Decide whether each statement agrees with the article on holiday roasts. Answer yes or no, and quote the words from the article that decide it. (a) In a roasting pan with vegetables, the bottom of a roast can be as much as 100° F cooler. (b) The oven racks should sit about 4 inches apart. (c) With the suggested setup, the roast must be turned partway through cooking.

* **PASSAGE SHOWN**:
• • • • •
Holiday Entertaining

For a Juicier Holiday Roast, Pretend Your Oven is a Grill

December  8, 2016

The basic problem with roasting your roast in a roasting pan, even with a V rack, is uneven cooking. The bottom of your roast is shielded from heat circulation, and if there are vegetables in the pan to catch any drippings, the temperature at the bottom of your roast will be even cooler (sometimes 100° F cooler). Meanwhile, the top of your roast will be exposed, basking in direct heat, getting a beautiful crisp exterior. Half the roast in one state, and the other half is in a whole other one. You could flip your roast partway through, but that can be precarious.

Soooo, what now?

Well if it were up to Meathead, the author of the eponymous book, this predicament would never happen. He’d have thrown out your roasting pan long ago. “I hate the roasting pan,” he hardly sugarcoated when he talked rib roast on Facebook Live. Go to his website to see how he really feels about the roasting pan:

They ought to ban roasting pans with V racks. They're expensive and they hamper proper cooking.

Now that you're not going to use a you know what (r-o-a-s-t-i-n-g p-a-n), Meathead has two—unorthodox but also sage—suggestions. You could grill your roast (he's a capital-G Griller), or you could use your oven like you do a grill, by which we mean put your roast directly on your oven rack. Like, right on the racks, like you do on a grill. Yes, I said that.

Here’s the set up:

  • Position your oven racks about 2 inches apart towards the upper part of your oven.
  • Put a piece of foil down on the bottom rack.
  • Put a pan of any sort on the foil-lined rack. You can stick your meat scraps and bones, aromatics, wine, and/or stock in the pan—this is where the drippings will drip.
  • Put your well-oiled roast (and that means your rib roast, but also pork crown roast, turkey, chicken, leg of lamb) on the top rack.

The meat then gets heat circulation all the way around, including from the bottom—and you won’t need to turn it at any point. You’ll still get to make a good sauce with the drippings, you’ll just also have a uniformly juicy piece of meat to go along with it.

Left to right: problematic to beautiful, evenly cooked orbs. Photo by Meathead

Concerns?

If the thought of putting meat right on oven racks just makes you think about how much you’ll have to clean, remind yourself that you clean grill racks; this is the exact same idea.

Join The Conversation

Top Comment:
“Better idea is to elevate the roasting rack 3-4 inches above the top of the pan. Get air circulation without the mess.”
— Pamela P.
• • • • •
* **PROVIDED INFORMATION**:
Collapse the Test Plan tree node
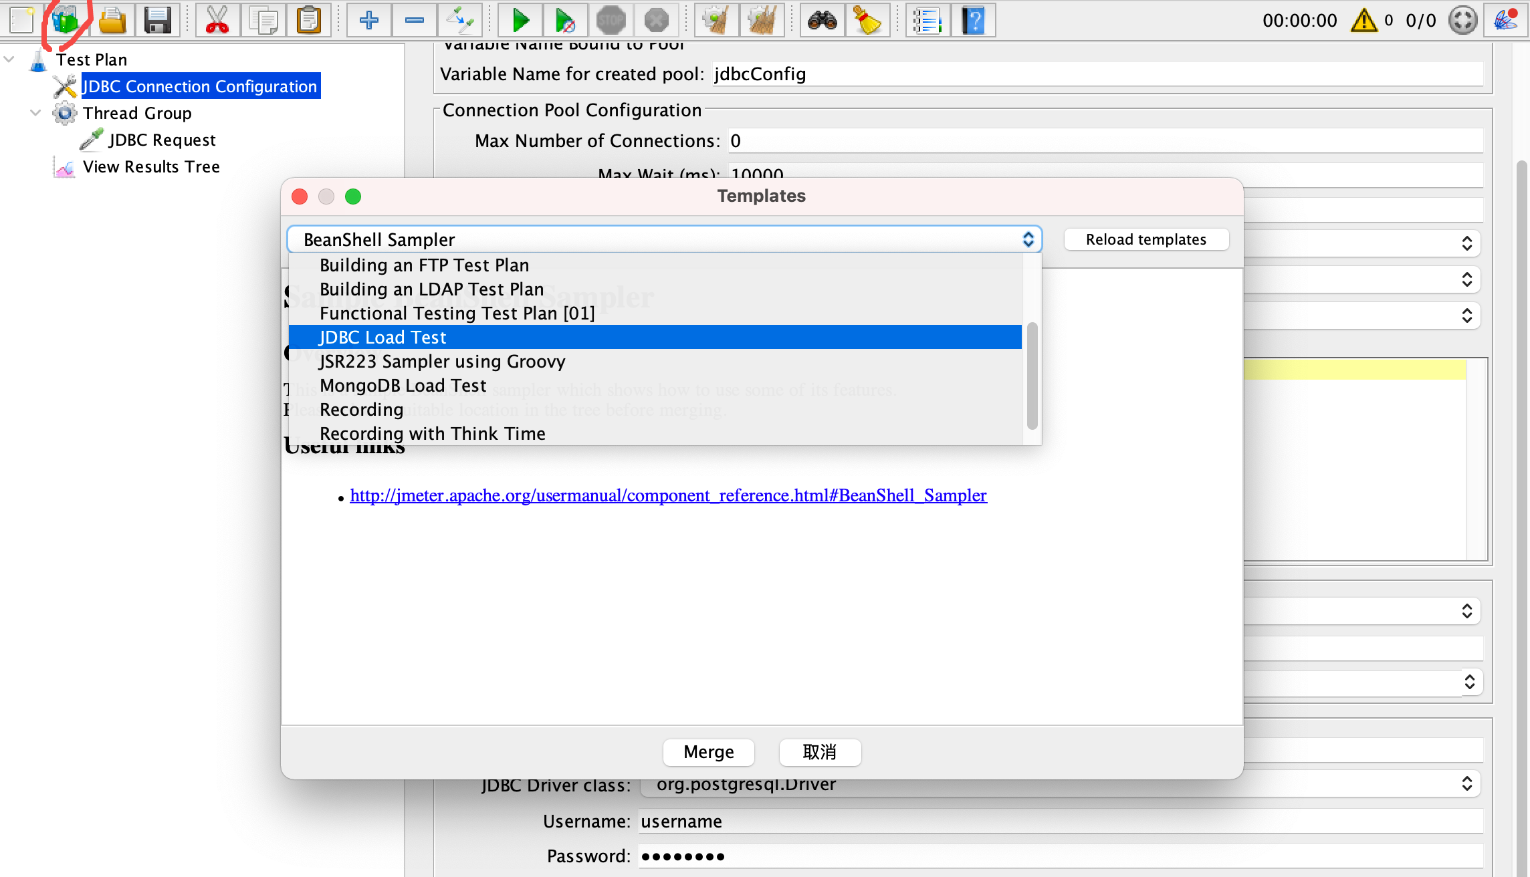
• • • • •
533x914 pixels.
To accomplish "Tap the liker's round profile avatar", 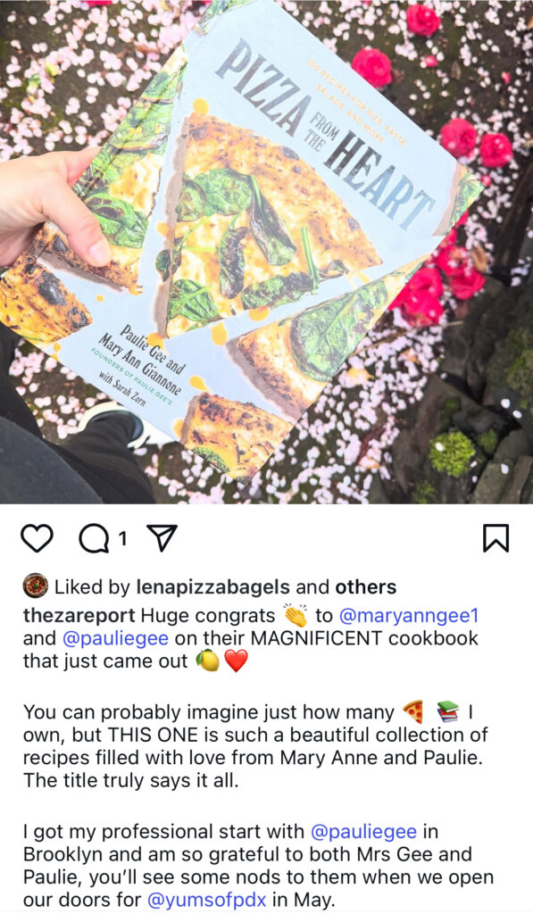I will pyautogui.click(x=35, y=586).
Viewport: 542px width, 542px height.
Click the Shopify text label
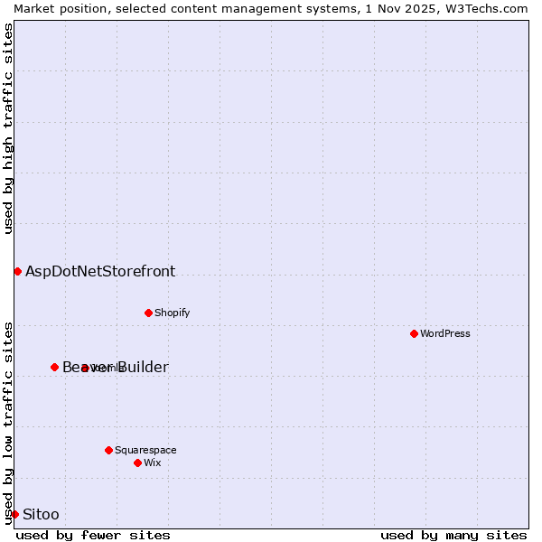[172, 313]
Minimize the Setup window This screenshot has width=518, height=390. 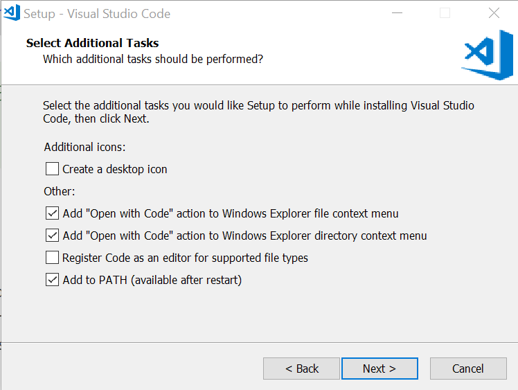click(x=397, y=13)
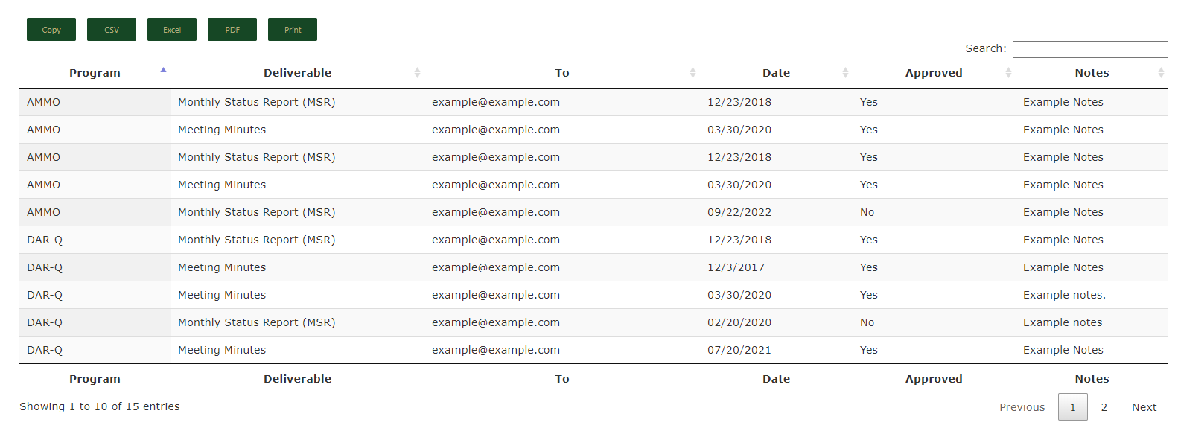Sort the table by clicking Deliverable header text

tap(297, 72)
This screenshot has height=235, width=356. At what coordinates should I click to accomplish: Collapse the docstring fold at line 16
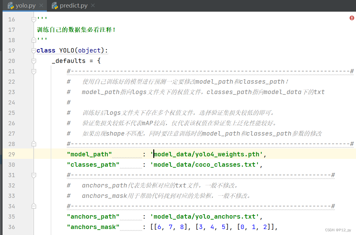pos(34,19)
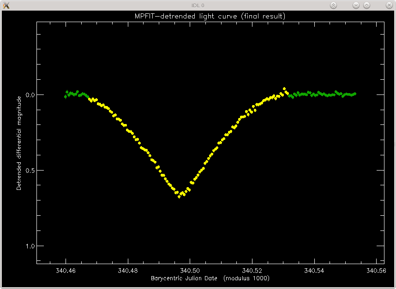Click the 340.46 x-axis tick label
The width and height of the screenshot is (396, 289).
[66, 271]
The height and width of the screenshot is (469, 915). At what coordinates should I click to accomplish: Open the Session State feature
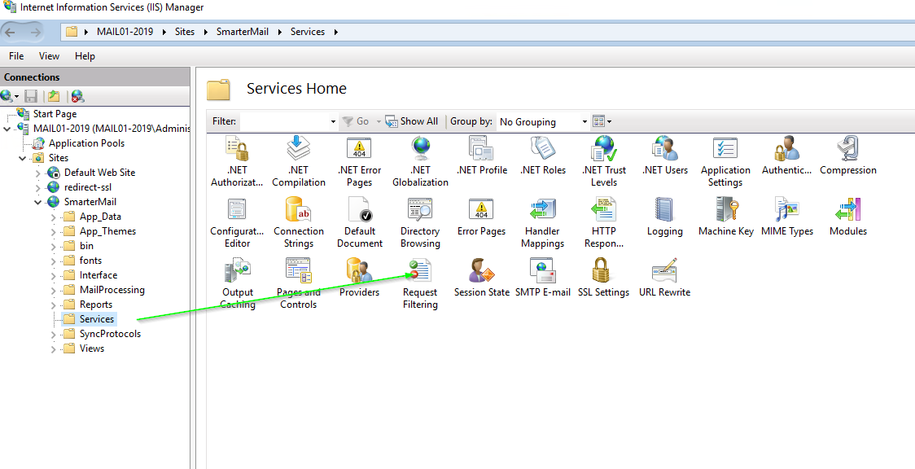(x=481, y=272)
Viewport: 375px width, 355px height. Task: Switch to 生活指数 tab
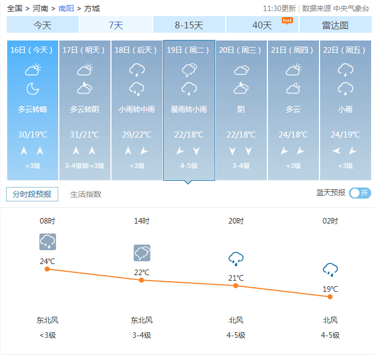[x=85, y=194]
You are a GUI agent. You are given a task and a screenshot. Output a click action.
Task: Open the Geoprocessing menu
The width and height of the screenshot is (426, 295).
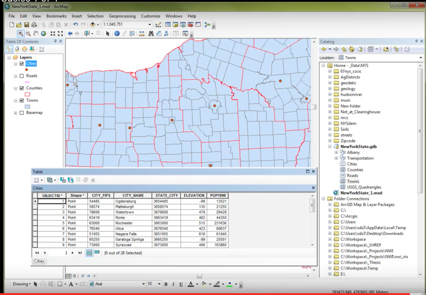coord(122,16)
• • • • •
* **OUTPUT OF THE TASK**:
(a) Yes: "the temperature at the bottom of your roast will be even cooler (sometimes 100° F cooler)"
(b) No: "Position your oven racks about 2 inches apart towards the upper part of your oven."
(c) No: "you won’t need to turn it at any point"